Tip from dad regarding crab:
I heard that if you tie a whole chicken to a rope and weight it down so the chicken is at the bottom of the lake, the crabs will adhere to the chicken then, you pull the rope up slowly. Before it reaches the top and you can see the chicken, place a net under the chickie and completely remove……. the chickie…..
Great catch Ron!! Job well done!!!!!
p.s. you should hear him bragging about this
Use a live chicken? Just kidding…the cost of a chicken in these parts may justify buying a crab at store! If I can catch a couple more sockeye, it would pay for my fishing license. But…the next few days are full of weed-eating and volunteer stuff like watching Mare clean 14 outhouse commodes. Can’t think of a better setting.
What do those Alaskans now about fishin’ anyway… way to go! Wendy and I are having a great time in Oregon. Managed to get in a little rafting, trip to Bend, and tomorrow its off to the nations largest organic beer festival (not sure if I’ve ever had organic beer, but I’m sure its good). All the cousins start arriving soon, should be an… interesting 4th.
Jay
The locals get to use nets…and I understand why, as they tend with high prices and…high prices. Sounds like an awesome rafting adventure. The 4th with the Windust Clan truly sounds like a blast. Organic beer may be a gimmick…never met a beer I could not resist. Take care, have fun, Jay.

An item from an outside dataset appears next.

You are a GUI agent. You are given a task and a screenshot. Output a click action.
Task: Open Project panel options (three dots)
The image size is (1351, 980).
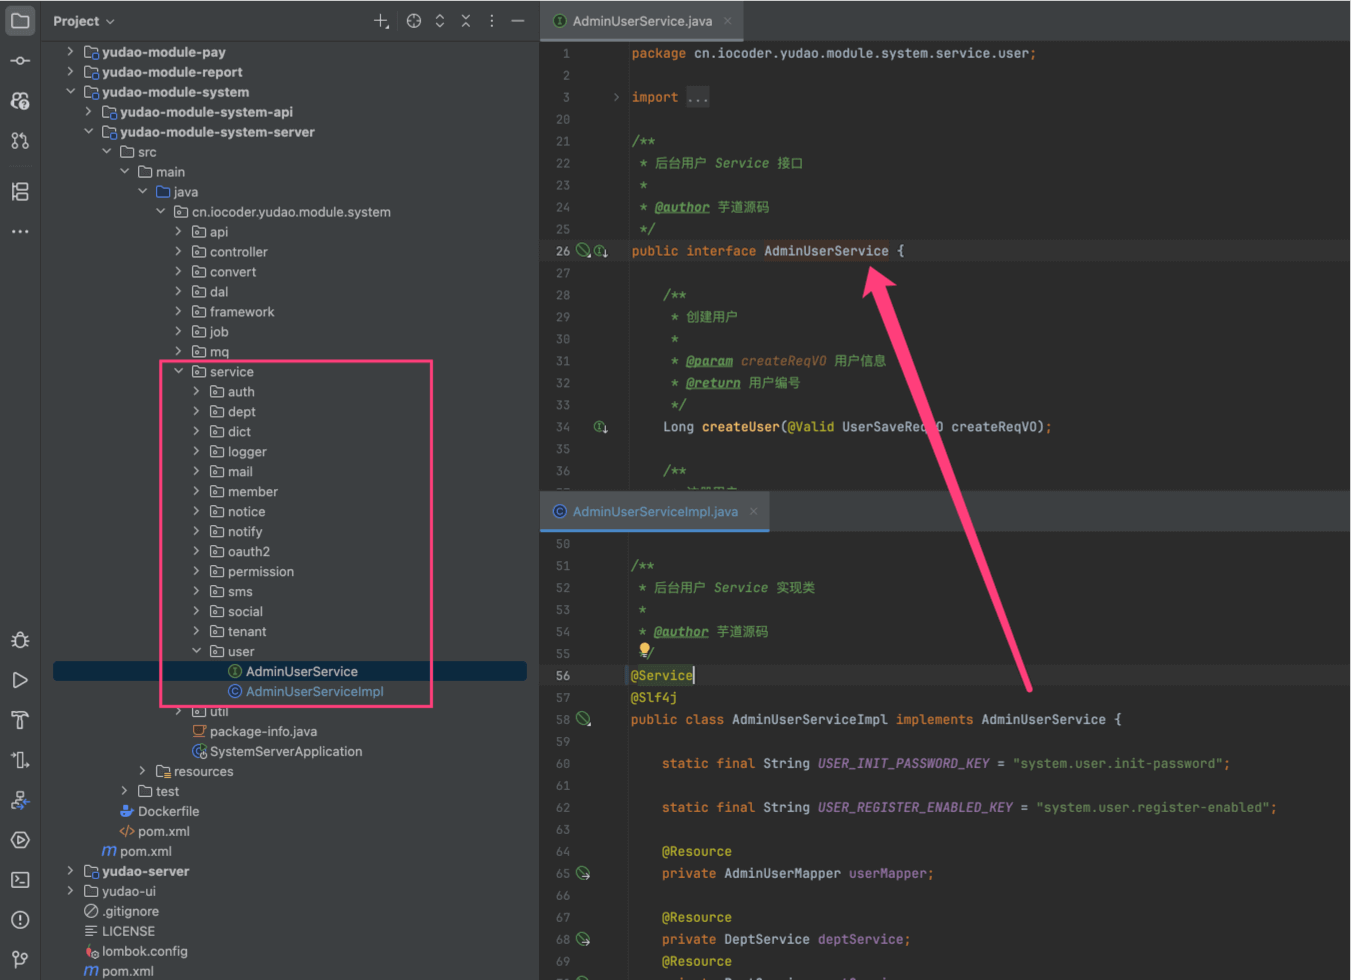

GREAT looking fish… but…then again…it’s a taste that I never got aquired to…unless it’s grilled swordfish with butter/lemon!
Great workout gear, too.
Ron…get rid of that expandable and get a good “side-handle”…
enjoying the stories.. great writing
Skip
Hey Skip, old habits die hard I suppose.
I’m so glad Jack is Back! Great shot of him, too. Yea, I finally found Jack and had to leave him AK! Anyway, ’twas a wonderful visit, and I wish I could sleep as well at home as I did in the cabin loft while the thrushes trill and the wind rustles the trees outside.
Also, the sockeye was WONDERFUL! Tried to buy some local king salmon today at the farmer’s market and it was $22/lb, with no piece smaller than a couple pounds. Too much for just me!
Ciao! jill
oh meant to comment on the july 3 post??? oh well.
hey ron, I did get a comment from you on the mt. riley post, thanks! just posted about eating well in haines…check out your photo!